Tuesday, February 26, 2008

forth in thy name, o lord

Each day of Lent I am publishing one of Charles Wesley's hymns or poems. In my experience, the selection of Charles Wesley's hymns that we actually use in worship is very small. This is sad, because his hymns are filled with deep theological truths and great beauty.

Use these as a part of your Lenten disciplines, and share any thoughts or reactions in the comments.

Lent Day 18

Forth in Thy Name, O Lord
(United Methodist Hymnal #438)

Forth in thy name, O Lord, I go,
my daily labor to pursue;
thee, only thee, resolved to know
in all I think or speak or do.

The task thy wisdom hath assigned,
O let me cheerfully fulfill;
in all my works thy presence find,
and prove thy good and perfect will.

For thee delightfully employ
what e'er thy bounteous grace hath given;
and run my course with even joy,
and closely walk with thee to heaven.


Geoffrey Kruse-Safford said...

I like this hymn, and yet the radical in me is troubled by it. I like the idea that we are all called by God to answer the Divine call in our lives, whether it's being an accountant or a prophet.

The radical - OK, I'll say it, the dying embers of my college-age Marxism - in me wonders about a faith that calls us to acquiesce to the status quo in our lives, without challenging all that oppresses us. Should we not work for justice and peace in our places of work, even in our homes, even if that threatens our jobs or our the equanimity of our home lives? What if the entire system is so compromised that "going forth" requires us to go forth and occupy the ramparts against the forces of tyranny and injustice?

Anyway, thought I'd toss that out there.

Rich Holton said...


I'm not sure what it is about this hymn that fans the embers of your "college-age Marxism." Could it be the first two stanzas of the second verse? "The task thy wisdom hath assigned, O let me cheerfully fulfill;"

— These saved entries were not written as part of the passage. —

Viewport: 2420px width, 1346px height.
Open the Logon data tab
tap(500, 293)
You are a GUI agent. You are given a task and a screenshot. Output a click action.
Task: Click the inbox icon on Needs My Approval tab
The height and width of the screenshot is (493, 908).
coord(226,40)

I suppose it does evoke images of people going zombie-like about their daily chores--but I'm not sure that's the intent. For some, God assigns the task of "prophet," defined in fairly broad terms.

Even if your "job" is a corporate accountant, or a factory worker, or a telemarketer, God may be calling to you be a prophet in that place, which may put your job (or more) at risk.

In essence, I agree with you. The only place where I begin to hesitate is when you use military symbolism, "occupy the ramparts".

Here I hesitate, because my reading of scripture leaves me 98% convinced that violence is inconsistent with Christ's teaching and example. I know, Jesus cleansed the temple, perhaps "violently". So the word "violence" in inadequate to the task of capturing my intent.

So, the use of military symbolism always makes me squirm a bit. If intended only symbolically, fine. If more literally, then I would need to look very carefully at specific cases.